Time flies and three years have passed since my last reading. Like everything else, we too undergo changes, constantly. Because of change and a period of introspection ‘a fork in the road’, I was again drawn to the book. As I read it and contemplated its bibliography, I could not help but ask myself, ‘What had brought a young woman from the heart of the continent to perform such a labor of love for a microcosm, our little world, our Saba?

Many times throughout many years in an alien environment, in order to make adjustments, I have had to review the harshness of my beginnings to reassure myself that I possessed the inner strength to deal with the complexities of the constant mechanization and dehumanization of my adopted land. These are bad times for all of us and when we face reality, we must admit that the road ahead, is not an easy one. Therefore when our eyes pass over the words and we realize that ours was a heritage of hard times, we become aware that within us there is that ‘Hard part of the Rock’ which is the equal of present hard times. Then we know that we will overcome. So, to be reminded of this solidness in our nature, is to fortify our strength and it is for this that we are grateful.

I am sure, a people who can stand at the monuments of their forebears which go back five and six generations, have no doubts about their heritage. Most of it had come down by “word of mouth”; the rest was spread over many islands and several continents. To have it coupled together by the links of intellectual endeavor is the keystone that will bridge the banks of the past to the shores of the future. For this reason, we cannot afford to ignore “EDUCATED TO EMIGRATE”. It is the ‘Coupling Link’ in the chain to the anchor of our heritage.

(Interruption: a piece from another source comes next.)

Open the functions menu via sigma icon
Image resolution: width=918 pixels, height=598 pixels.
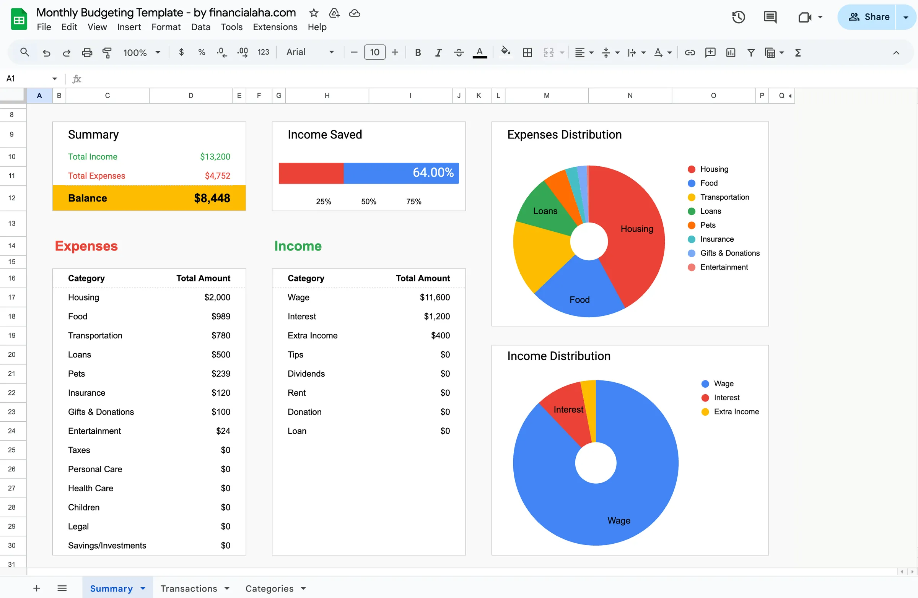[798, 52]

Educated to Emigrate, is the first meaningful, scholastic effort devoted to us as a people. It inscribes us in the journals of history. So that we not forget or appear ungrateful, I ask my fellow Sabans to join with me in a move to name a school or library on Saba for ‘JULIA G.CRANE’ who forged the coupling link. She is our intellectual benefactor. The memories of her should not dim with the yellowing pages of her wonderful work.

I, regardless of what others do, will always turn to it. If I should become lost and cry, as in my youth, I would want the warm tears on my cheek to remind me that I must, over and over, travel once again the happy paths of my youth.”

For some reason we used to call Saba people by their second name and so we called him Lester. He was a banker in New York and lived on Long Island. He knew the islands well. Grew up on Saba and St. Maarten and worked for a time in the Post office like I did. In New York he met a girl born there from Saba parents and they married and had four children. Some people will want to know who the person was who writes so well and I surely will write something about him later on.

Dr. Julia Crane remained in contact with her people on Saba as her health continued to deteriorate and she passed away on June 19th, 2001 at Chapel Hill North Carolina and was buried in New York where she was born on November 8th, 1925.

We want to ask God to bless her memory for the good work she did in providing the coupling link to our heritage and may she continue to rest softly.